Attorney General Merrick Garland said in a speech on Friday that the Department of Justice will be "scrutinizing new laws that seek to curb voter access."
"Where we see violations of federal law, we will not hesitate to act," said Garland, calling voting the "central pillar of democracy."
The attorney general announced that the DOJ is looking at current laws as well "in order to determine whether they discriminate against Black voters and other voters of color."
"Particularly concerning in this regard are several studies showing that, in some jurisdictions, non-white voters must wait in line substantially longer than white voters to cast their ballots," he said.
He also said the DOJ will beef up its civil rights division, adding lawyers and staffers tasked with "protecting the right to vote."
Garland also discussed some of the various post-2020 election audits, one of which occurred in Arizona.
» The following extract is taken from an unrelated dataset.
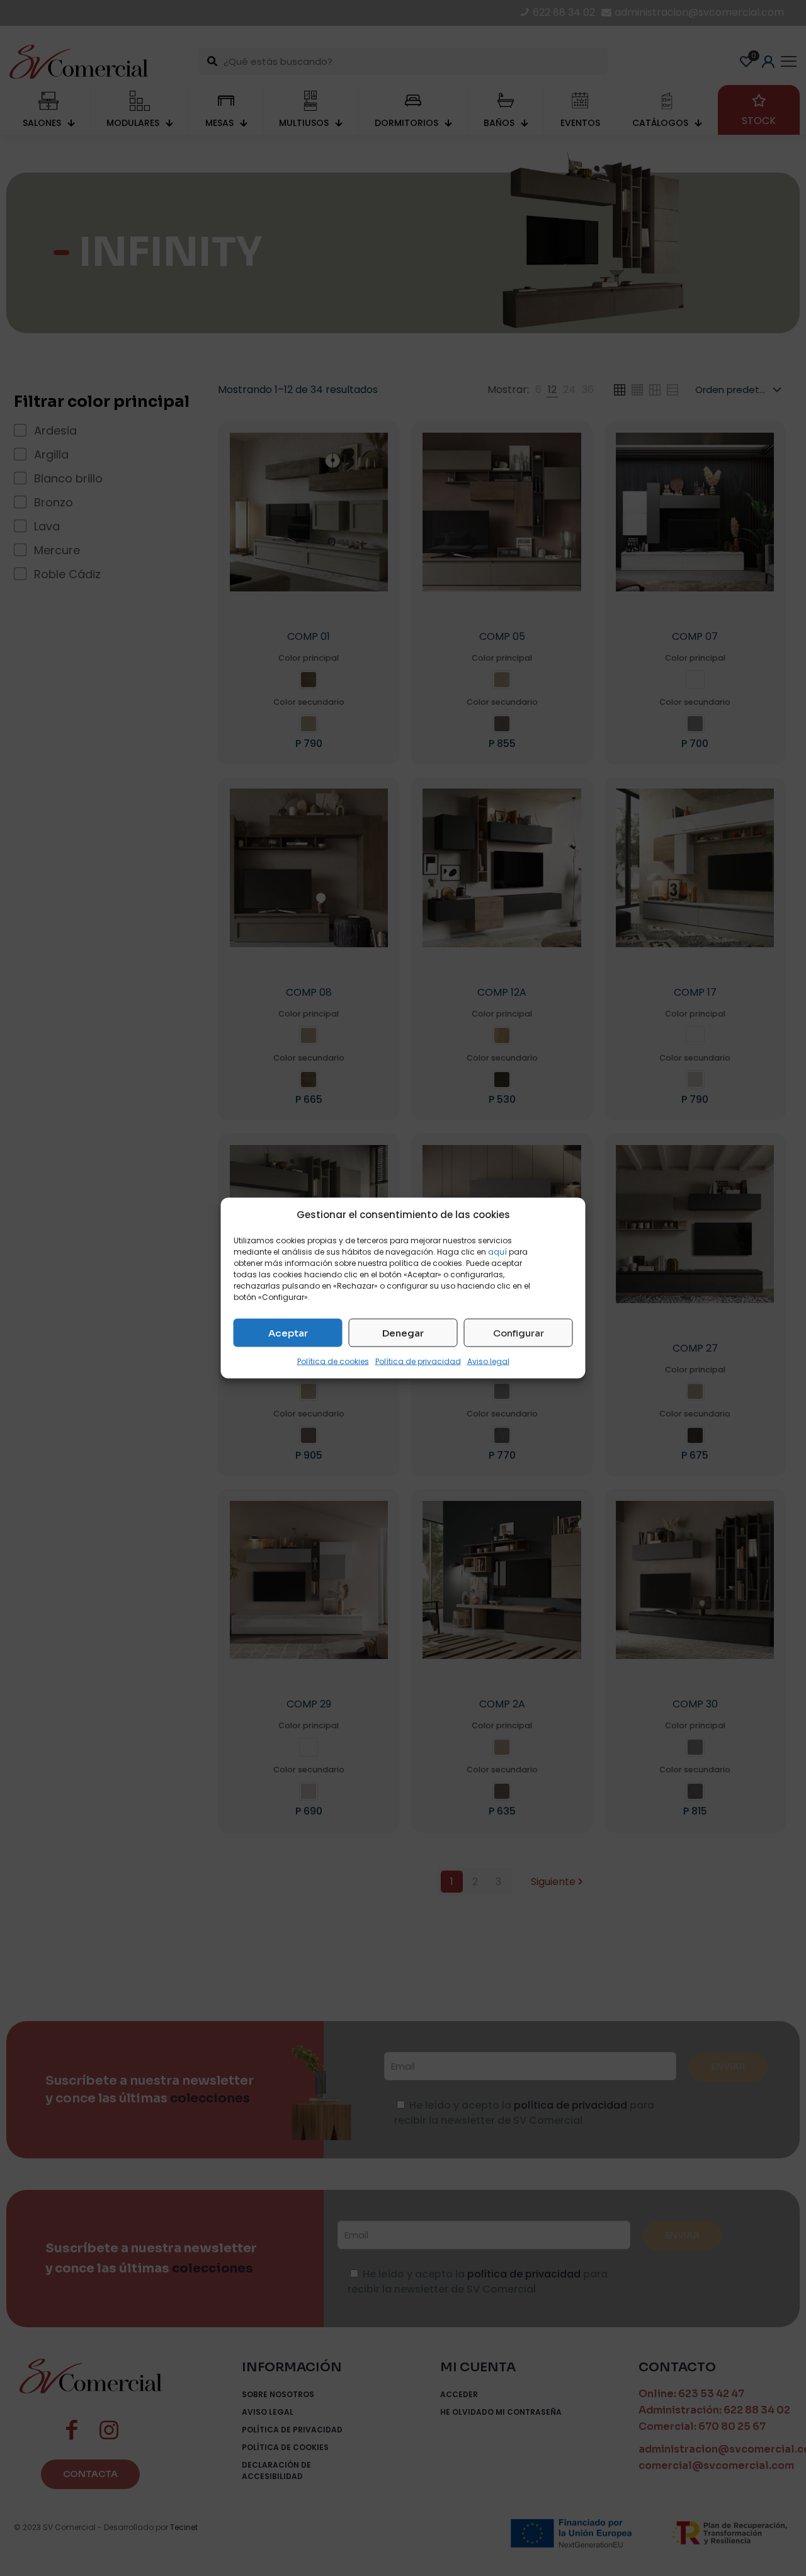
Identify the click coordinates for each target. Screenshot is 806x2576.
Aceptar (288, 1332)
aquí (497, 1251)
"Many of the justifications proffered in support of these post-election audits and restrictions on voting," the attorney general said, "have relied on assertions of material vote fraud in the 2020 election that have been refuted by the law enforcement and intelligence agencies of both this administration and the previous one, as well as by every court -- federal and state -- that has considered them."
Additionally, Garland stood up for election officials who've been threatened simply for doing their jobs, including Georgia Secretary of State Brad Ruffsberger.
"Such threats undermine our electoral process and violate a myriad of federal laws," Garland said, adding that the department will look into such threats.